I get induction.
(i) show that the statement holds when n=1 (or some basis)
(ii) show that the statement holds for a general subsequent case, $n+1$.
By PMI the statement holds for all cases.
Dominoes, and all that. I get it. It makes sense.
But when it comes to Principle of Strong/Complete Induction i don't understand why we are assuming it holds for a range. Honestly the whole 'assume' part of any induction is what gets me. Why do I need to assume anything? Isn't it adequate to show it works without assuming it?
I have added an example of PSI below.
Use PCI to prove that every natural number greater than or equal to $11$ can be written in the form $2s +5t$, for some natural numbers $s$ and $t$.
Approach:
I would think I need to show that it works for n=11, and it works for m=12, and then show how it will work for n+2 and m+2 (since both need a slightly different formula to compute).
$n=11 = 2(3) +5(1); s=3$ and $t=1$
$n=12 = 2(1) +5(2); s=1$ and $t=2$
so obviously, for each subsequent case n, you add another s to the n-2. I find it tricky to express this succinctly but here's my attempt at a proof.
Proof (by PCI):
(i) Let n be an integer greater than or equal to $11$.
When $n=11 = 2(3) +5(1); s=3$ and $t=1.$
When $n=12 = 2(1) +5(2); s=1$ and $t=2.$
Thus the statement holds for $n=11$ and $n=12$.
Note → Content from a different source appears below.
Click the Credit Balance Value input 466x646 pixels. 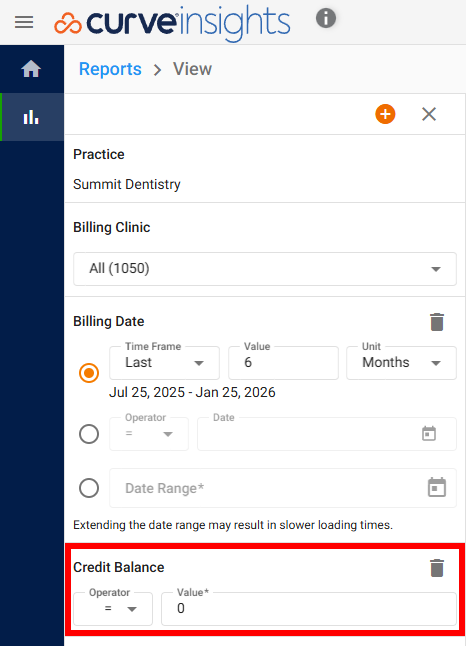coord(309,609)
(ii) Assume the statement holds for $11\leq i \leq n$. Because $n\geq 13$, $n-2 \geq 11$, so $n-2 = 2s =5t$ for some $s$, $t$ in $\mathbb{N}.$
Therefore $n=2(s+1) +5t$.
Therefore, by PCI, every natural number greater than or equal to $11$ can be written in the form $2s +5t$, for some natural numbers $s$ and $t$.
In some problems, the truth of the $(k+1)$-st case can require that more than just the $k$th case be true (maybe all cases, $1$ through $k$ are required). In these cases, strong induction, or a variant thereof is required (so that you have the relevant preceding cases true in order to complete the inductive step).
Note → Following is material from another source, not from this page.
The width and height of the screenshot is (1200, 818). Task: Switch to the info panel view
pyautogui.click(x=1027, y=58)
All proofs by induction are made up of two key parts: The base case, and the inductive step.
In the inductive step, you assume the truth of the $k$th case (or in the strong variant, all cases up to $k$) and use that to prove that the $(k+1)$-st case holds. What you establish in this step is the implication:
Previous case(s) $\Rightarrow$ Next case
This, of course, is a conditional statement, and hence, does not, on it's own, suffice to prove the original proposition (that it's true for all cases). This is what the base case does. It 'starts the dominoes falling'.
With the base case proven, then you get a chain of implications:
Base case $\Rightarrow$ 2nd case
With base case true, therefore 2nd case is true
2nd case (and base case in strong version) $\Rightarrow$ 3rd case
etc.
thus all cases in the chain are true (this is the dominoes falling part of the induction).